[Start of section]

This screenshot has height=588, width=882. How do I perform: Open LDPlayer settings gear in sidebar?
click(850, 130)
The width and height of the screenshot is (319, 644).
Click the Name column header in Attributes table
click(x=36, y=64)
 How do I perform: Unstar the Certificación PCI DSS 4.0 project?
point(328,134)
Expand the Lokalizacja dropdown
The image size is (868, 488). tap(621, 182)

[End of section]
[Start of section]

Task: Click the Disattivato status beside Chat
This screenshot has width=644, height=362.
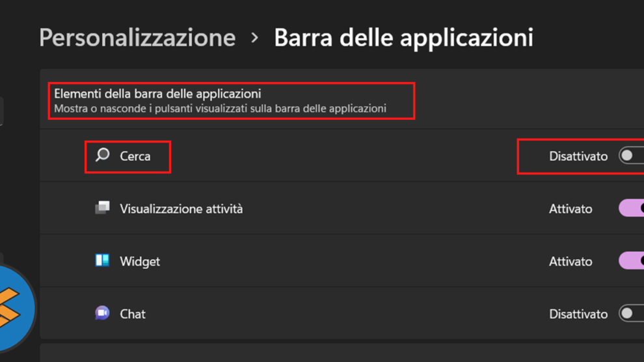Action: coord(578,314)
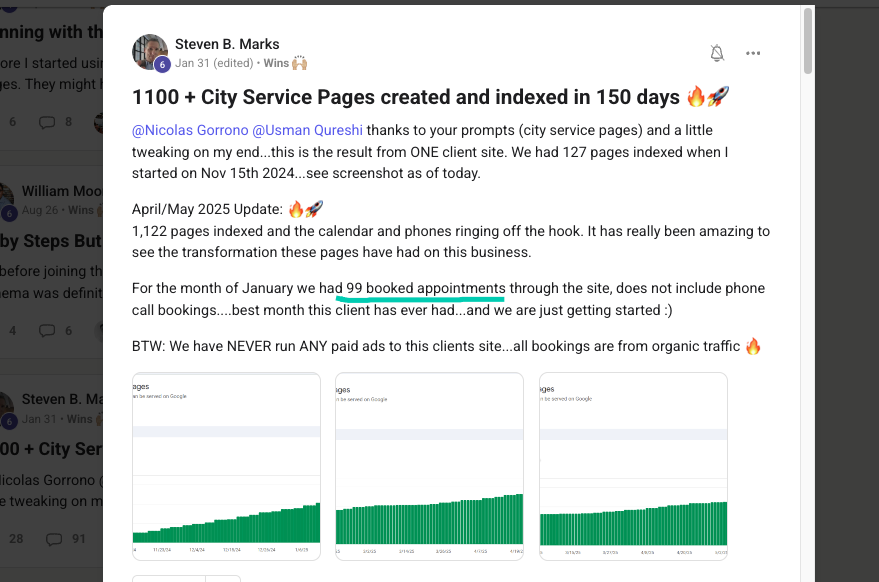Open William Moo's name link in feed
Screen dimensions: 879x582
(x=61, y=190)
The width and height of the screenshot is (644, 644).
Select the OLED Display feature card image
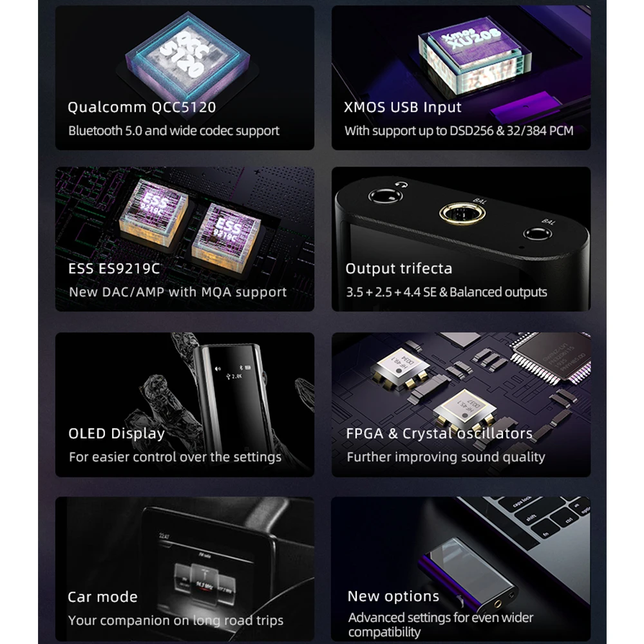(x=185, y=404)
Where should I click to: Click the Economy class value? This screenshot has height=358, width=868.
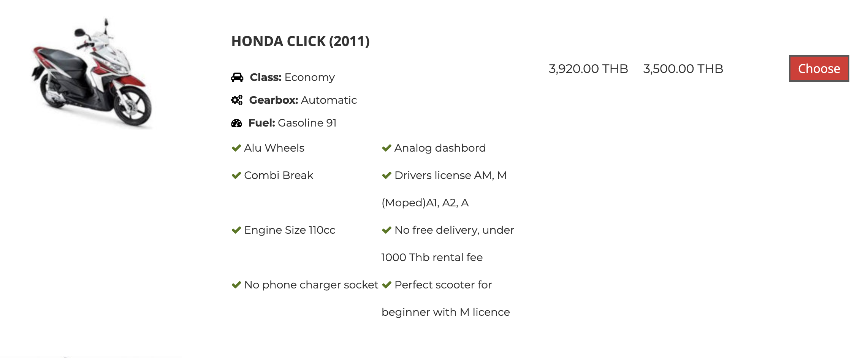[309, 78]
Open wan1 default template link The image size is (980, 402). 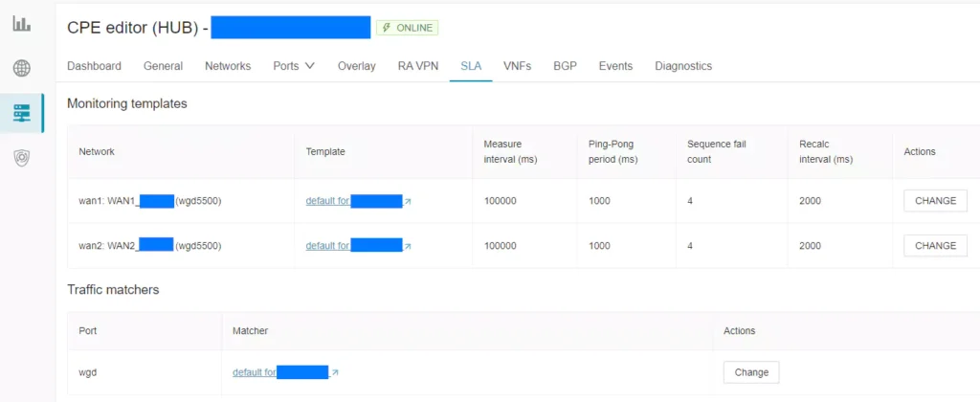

[End of section]

◆ What the exercise asks
Please return the data above exactly as it stands from the line with "Task: Click the" to the line with "The width and height of the screenshot is (644, 644).", keeping both of those lines but none of the pictures.

◆ Task answer
Task: Click the Disattivato status beside Chat
This screenshot has width=644, height=362.
Action: coord(578,314)
Open William Moo's name link in feed
Screen dimensions: 879x582
(x=61, y=190)
The width and height of the screenshot is (644, 644).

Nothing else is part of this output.